On 1 March 1846, a Benedictine mission to the local Yued Aboriginal people was started about 8 km to the north, led by Spanish Benedictine monks Giuseppe Serra and Rosendo Salvado. Within a year the mission was moved to where the town is today, and on 1 March 1847 the foundation stone of the monastery was laid.

The place was named New Norcia after Norcia in Italy, the birthplace of St Benedict, home to the Monastery of Saint Benedict. Unlike the Italian town, which is pronounced /it/ (approximately /ˈnɔːrtʃə/ NOR-chə), New Norcia is pronounced /ˈnɔːrsiə/ NOR-see-ə.

A significant diversion of the Great Northern Highway completed in 2017, known as the New Norcia Bypass, diverts heavy traffic away from the buildings and town.

=== Abbey history===
The abbey was founded by two Spanish Benedictine monks, Giuseppe Serra and Rosendo Salvado on 1 March 1847. After two years spent among the local Aboriginal people, Serra and Salvado came to the conclusion that they could be more easily converted by establishing a mission rather than following them on their journeys. Salvado was appointed the first abbot of New Norcia on 12 March 1867.

In 1886, 13,000 acres of land was leased to Salvado, in order to fulfil his aim of encouraging local Aboriginal people to settle there, become farmers, and eventually own the land – on which they had lived and for which they had cared for over 40 millennia). However, after Salvado's death, the new abbot, Fulgentius Torres, turned the focus of the mission away from Aboriginal children, and was more concerned with educating the children of Catholic settlers. In 1949, the Benedictines applied to the government to purchase the land, which the government eventually permitted, despite other competing interests, in order to honour the 1886 agreement with the monks. However, the agreement did not include any ongoing obligation on the part of the Benedictines to ensure that Aboriginal people could use and benefit from the land.

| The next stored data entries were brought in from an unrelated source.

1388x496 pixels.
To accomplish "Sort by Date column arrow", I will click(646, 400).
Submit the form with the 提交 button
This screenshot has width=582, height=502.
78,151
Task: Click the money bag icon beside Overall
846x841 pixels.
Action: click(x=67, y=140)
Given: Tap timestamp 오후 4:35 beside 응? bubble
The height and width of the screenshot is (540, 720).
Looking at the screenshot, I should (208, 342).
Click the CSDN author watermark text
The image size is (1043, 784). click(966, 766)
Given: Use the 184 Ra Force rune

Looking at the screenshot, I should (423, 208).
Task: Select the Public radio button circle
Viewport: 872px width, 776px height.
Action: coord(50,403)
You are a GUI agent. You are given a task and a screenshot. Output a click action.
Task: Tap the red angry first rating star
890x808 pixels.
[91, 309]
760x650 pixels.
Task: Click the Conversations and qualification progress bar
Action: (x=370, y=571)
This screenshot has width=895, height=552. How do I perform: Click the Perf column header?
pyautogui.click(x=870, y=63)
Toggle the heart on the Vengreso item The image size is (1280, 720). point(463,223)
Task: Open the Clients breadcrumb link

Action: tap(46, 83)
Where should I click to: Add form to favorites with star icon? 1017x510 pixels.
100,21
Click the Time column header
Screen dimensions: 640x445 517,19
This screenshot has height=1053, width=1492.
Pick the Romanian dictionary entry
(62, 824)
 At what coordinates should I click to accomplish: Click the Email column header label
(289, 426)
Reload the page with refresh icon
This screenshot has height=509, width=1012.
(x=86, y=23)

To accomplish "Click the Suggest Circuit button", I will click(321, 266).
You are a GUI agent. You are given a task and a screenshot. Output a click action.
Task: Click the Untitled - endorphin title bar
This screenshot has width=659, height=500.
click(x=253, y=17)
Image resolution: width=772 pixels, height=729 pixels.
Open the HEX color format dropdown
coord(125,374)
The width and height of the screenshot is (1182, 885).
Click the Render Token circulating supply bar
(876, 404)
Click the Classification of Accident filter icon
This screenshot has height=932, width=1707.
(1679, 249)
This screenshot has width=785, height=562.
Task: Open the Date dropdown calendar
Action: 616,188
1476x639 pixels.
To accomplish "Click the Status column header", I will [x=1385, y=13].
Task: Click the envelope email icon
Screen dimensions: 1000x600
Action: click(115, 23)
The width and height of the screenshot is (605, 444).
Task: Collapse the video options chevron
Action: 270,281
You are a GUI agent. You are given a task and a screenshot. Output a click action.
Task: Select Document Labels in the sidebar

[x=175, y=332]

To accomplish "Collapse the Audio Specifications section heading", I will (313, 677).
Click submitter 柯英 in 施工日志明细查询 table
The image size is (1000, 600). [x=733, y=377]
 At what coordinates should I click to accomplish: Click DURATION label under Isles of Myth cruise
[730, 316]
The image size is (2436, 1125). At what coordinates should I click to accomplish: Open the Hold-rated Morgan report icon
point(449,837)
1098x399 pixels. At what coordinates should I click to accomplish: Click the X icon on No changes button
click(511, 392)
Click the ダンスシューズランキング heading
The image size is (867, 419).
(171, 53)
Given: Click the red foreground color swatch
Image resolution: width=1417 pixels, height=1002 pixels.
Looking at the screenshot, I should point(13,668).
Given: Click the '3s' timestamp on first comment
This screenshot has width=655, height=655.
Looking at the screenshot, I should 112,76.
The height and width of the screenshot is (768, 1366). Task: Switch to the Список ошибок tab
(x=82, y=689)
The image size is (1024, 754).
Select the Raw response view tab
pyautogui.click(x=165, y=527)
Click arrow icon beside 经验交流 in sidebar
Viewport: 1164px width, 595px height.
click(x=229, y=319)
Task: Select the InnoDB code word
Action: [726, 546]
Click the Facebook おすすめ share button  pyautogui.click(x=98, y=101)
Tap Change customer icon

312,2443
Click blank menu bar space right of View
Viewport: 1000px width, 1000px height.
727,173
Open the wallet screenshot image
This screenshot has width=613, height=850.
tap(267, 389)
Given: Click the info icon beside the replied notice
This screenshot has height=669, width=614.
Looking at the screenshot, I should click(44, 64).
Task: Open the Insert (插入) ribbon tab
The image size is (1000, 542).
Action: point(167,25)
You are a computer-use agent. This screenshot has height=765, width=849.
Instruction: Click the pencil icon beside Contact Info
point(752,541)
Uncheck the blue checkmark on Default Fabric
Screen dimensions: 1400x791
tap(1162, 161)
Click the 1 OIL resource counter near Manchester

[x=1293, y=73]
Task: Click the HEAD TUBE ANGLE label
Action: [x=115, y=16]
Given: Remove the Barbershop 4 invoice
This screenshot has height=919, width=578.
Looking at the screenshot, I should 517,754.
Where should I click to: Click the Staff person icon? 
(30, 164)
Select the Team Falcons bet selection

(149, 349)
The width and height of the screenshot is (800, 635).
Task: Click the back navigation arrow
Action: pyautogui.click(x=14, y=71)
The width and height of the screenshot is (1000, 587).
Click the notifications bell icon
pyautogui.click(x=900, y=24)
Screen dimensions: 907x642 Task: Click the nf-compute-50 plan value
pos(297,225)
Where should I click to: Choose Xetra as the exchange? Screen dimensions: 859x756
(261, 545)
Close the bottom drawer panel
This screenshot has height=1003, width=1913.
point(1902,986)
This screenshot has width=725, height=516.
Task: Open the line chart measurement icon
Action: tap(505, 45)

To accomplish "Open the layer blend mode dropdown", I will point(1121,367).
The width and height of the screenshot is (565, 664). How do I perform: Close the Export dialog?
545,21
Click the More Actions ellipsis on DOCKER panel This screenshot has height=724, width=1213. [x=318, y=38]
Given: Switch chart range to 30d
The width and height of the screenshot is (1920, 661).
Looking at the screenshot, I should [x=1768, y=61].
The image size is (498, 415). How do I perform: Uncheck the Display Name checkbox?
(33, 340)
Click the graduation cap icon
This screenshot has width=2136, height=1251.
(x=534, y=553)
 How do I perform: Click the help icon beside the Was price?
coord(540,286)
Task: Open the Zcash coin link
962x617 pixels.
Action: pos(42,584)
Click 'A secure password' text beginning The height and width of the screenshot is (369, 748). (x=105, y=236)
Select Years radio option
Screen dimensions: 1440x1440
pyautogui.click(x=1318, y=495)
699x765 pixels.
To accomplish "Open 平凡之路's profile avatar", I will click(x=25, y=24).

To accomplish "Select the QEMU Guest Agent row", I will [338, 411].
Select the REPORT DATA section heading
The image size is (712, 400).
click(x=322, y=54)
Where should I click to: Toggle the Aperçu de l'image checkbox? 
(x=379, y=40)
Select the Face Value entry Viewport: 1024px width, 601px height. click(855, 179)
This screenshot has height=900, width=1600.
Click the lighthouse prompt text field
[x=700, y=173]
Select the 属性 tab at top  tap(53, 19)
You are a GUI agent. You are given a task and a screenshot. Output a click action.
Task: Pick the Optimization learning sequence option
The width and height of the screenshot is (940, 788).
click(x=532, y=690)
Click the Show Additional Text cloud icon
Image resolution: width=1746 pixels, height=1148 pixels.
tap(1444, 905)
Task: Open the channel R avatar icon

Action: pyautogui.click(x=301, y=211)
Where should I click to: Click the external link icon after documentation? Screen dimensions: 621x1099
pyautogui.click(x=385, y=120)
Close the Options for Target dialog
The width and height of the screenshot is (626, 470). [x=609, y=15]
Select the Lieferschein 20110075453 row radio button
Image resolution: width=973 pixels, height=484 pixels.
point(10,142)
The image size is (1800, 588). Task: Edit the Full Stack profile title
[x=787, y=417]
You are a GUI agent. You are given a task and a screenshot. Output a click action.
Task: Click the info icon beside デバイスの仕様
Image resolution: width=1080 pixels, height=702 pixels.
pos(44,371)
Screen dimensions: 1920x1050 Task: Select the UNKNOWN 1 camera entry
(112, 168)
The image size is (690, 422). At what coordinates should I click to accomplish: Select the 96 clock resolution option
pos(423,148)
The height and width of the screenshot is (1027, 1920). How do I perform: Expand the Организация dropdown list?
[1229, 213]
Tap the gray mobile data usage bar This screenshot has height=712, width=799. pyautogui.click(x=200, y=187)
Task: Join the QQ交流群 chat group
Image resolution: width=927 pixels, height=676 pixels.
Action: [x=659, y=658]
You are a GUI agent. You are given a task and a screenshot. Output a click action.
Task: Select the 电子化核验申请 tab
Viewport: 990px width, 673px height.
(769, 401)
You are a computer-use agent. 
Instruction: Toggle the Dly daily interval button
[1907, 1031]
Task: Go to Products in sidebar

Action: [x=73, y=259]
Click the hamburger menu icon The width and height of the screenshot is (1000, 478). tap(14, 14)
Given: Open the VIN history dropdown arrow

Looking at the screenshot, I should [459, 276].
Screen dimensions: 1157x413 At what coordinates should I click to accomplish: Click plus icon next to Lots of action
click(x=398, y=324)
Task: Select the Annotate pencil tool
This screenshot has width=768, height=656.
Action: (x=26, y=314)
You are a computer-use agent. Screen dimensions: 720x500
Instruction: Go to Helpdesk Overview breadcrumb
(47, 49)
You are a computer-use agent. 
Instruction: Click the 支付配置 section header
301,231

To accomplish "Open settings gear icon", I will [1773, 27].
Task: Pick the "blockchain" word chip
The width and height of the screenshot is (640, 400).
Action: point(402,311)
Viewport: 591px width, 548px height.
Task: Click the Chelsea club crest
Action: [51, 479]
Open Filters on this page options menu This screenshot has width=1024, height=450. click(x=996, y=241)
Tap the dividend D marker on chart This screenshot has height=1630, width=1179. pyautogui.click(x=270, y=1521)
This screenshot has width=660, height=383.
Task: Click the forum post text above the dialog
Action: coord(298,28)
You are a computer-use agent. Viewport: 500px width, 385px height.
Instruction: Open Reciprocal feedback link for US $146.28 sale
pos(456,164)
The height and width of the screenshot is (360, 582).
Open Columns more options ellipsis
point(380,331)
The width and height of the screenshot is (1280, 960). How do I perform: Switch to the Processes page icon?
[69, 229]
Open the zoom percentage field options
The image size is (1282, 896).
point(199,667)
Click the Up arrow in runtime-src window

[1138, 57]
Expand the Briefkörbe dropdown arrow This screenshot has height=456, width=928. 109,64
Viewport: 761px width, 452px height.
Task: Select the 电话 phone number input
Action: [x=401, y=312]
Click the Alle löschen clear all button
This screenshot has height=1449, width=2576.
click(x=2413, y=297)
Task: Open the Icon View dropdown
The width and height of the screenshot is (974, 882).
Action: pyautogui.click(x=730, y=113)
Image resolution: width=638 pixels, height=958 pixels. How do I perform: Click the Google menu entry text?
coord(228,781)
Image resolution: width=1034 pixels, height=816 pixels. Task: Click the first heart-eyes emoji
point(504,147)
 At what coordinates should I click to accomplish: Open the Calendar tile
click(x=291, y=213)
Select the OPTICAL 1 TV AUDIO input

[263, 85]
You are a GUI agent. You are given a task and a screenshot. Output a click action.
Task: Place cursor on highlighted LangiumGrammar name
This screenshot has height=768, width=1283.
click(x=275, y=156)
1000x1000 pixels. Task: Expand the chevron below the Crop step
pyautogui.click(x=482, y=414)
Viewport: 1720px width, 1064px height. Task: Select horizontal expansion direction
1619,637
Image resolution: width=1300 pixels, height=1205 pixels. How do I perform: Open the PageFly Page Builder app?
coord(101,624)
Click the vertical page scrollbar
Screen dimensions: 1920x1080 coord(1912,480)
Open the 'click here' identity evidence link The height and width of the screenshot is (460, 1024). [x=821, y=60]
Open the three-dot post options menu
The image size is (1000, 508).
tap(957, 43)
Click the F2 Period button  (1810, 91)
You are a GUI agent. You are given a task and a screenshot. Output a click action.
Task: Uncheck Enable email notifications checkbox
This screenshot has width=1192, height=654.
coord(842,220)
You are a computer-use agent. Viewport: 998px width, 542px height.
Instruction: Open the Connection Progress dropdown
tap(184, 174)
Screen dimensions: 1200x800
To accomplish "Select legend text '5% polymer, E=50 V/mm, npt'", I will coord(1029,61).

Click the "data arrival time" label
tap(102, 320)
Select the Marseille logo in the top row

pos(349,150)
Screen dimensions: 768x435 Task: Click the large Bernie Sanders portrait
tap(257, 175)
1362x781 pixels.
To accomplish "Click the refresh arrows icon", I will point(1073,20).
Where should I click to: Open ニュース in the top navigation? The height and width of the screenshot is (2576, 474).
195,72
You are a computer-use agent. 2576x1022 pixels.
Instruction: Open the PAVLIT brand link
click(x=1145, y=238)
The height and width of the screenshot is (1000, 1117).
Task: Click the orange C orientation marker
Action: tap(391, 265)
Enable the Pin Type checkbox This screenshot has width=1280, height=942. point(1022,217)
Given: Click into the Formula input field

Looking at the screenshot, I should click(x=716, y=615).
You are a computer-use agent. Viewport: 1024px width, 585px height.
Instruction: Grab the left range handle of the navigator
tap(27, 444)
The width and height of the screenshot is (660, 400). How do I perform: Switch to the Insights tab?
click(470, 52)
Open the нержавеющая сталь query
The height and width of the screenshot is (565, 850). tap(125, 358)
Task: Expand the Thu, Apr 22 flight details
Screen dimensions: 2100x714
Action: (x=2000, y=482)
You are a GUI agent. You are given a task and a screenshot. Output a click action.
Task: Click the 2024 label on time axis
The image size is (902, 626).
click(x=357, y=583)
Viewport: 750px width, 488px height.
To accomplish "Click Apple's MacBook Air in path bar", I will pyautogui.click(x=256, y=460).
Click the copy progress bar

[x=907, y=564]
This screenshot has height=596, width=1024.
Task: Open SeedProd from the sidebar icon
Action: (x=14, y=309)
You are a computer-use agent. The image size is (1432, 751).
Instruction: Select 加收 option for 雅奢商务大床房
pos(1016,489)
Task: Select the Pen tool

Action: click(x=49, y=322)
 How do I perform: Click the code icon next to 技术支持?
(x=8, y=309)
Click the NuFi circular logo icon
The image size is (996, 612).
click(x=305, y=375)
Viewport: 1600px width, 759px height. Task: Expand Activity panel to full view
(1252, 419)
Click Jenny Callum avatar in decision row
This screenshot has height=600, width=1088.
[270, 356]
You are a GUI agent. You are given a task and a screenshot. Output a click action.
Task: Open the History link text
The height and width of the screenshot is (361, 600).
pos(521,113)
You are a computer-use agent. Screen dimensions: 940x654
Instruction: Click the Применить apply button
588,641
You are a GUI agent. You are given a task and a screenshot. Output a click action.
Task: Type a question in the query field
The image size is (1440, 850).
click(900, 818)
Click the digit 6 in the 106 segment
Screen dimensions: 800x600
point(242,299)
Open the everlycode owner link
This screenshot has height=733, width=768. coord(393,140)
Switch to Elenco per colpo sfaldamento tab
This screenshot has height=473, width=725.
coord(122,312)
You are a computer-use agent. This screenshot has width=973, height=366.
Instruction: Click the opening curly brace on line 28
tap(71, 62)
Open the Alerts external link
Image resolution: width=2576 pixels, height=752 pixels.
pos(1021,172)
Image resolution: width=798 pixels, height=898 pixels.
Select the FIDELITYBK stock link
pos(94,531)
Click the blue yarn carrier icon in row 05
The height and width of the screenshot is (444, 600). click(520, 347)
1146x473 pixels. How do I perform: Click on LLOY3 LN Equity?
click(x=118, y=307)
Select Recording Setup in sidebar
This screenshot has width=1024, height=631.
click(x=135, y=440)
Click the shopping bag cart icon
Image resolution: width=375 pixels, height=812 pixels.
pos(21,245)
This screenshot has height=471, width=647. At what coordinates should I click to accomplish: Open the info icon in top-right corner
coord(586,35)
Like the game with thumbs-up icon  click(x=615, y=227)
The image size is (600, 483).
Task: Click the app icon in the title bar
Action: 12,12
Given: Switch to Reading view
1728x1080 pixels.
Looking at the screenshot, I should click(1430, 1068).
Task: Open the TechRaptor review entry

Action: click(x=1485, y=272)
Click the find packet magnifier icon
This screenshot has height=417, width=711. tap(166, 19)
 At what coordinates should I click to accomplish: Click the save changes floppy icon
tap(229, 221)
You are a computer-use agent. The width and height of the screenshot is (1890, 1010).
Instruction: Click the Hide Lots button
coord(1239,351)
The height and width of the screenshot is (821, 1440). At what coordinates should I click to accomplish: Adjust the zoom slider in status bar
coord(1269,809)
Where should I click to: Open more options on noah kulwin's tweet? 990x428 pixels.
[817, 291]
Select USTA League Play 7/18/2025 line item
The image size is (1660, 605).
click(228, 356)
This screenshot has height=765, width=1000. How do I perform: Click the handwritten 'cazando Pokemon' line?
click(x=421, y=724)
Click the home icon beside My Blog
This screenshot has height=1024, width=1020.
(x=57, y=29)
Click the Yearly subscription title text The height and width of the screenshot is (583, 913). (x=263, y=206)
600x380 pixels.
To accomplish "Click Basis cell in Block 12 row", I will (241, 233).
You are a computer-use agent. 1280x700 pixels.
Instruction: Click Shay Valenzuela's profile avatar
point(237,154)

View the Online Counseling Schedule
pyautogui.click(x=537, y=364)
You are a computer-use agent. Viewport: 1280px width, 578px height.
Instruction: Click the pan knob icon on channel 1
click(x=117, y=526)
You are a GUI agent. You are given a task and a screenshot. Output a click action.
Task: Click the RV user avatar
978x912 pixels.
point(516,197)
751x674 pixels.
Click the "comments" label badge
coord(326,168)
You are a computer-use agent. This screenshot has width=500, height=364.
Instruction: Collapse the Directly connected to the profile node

Abbots at the monastery include:

===New Norcia Mission===
There were also two institutions for Aboriginal children: St Mary's (for boys) and St Joseph's (for girls), collectively known as New Norcia Mission. When it was operating the New Norcia Misson was a part of the Stolen Generations with Indigenous children being sent to the mission after being forcibly removed from their families.

The children were taught mainly practical skills, and after leaving school they often worked at the Mission. The New Norcia Mission was scheduled under the Industrial Schools Act 1874, meaning that the abbot had "complete control" over the children living there. Both schools closed in 1974.

St Mary's Mission, also known as St Mary's College, was founded in 1848 as a boarding school for Aboriginal boys. Some boys, including wards of state in the 1960s, were place there by the state government. In his 2021 autobiographical book God, the Devil and Me, Alf Taylor (1945–2023) recounts the horrific verbal and physical abuse meted out to Aboriginal boys living in the mission by the brothers and nuns during the 1950s and 1960s. The book was short-listed for the 2022 New South Wales Premier's Literary Awards, Indigenous Writers' Prize.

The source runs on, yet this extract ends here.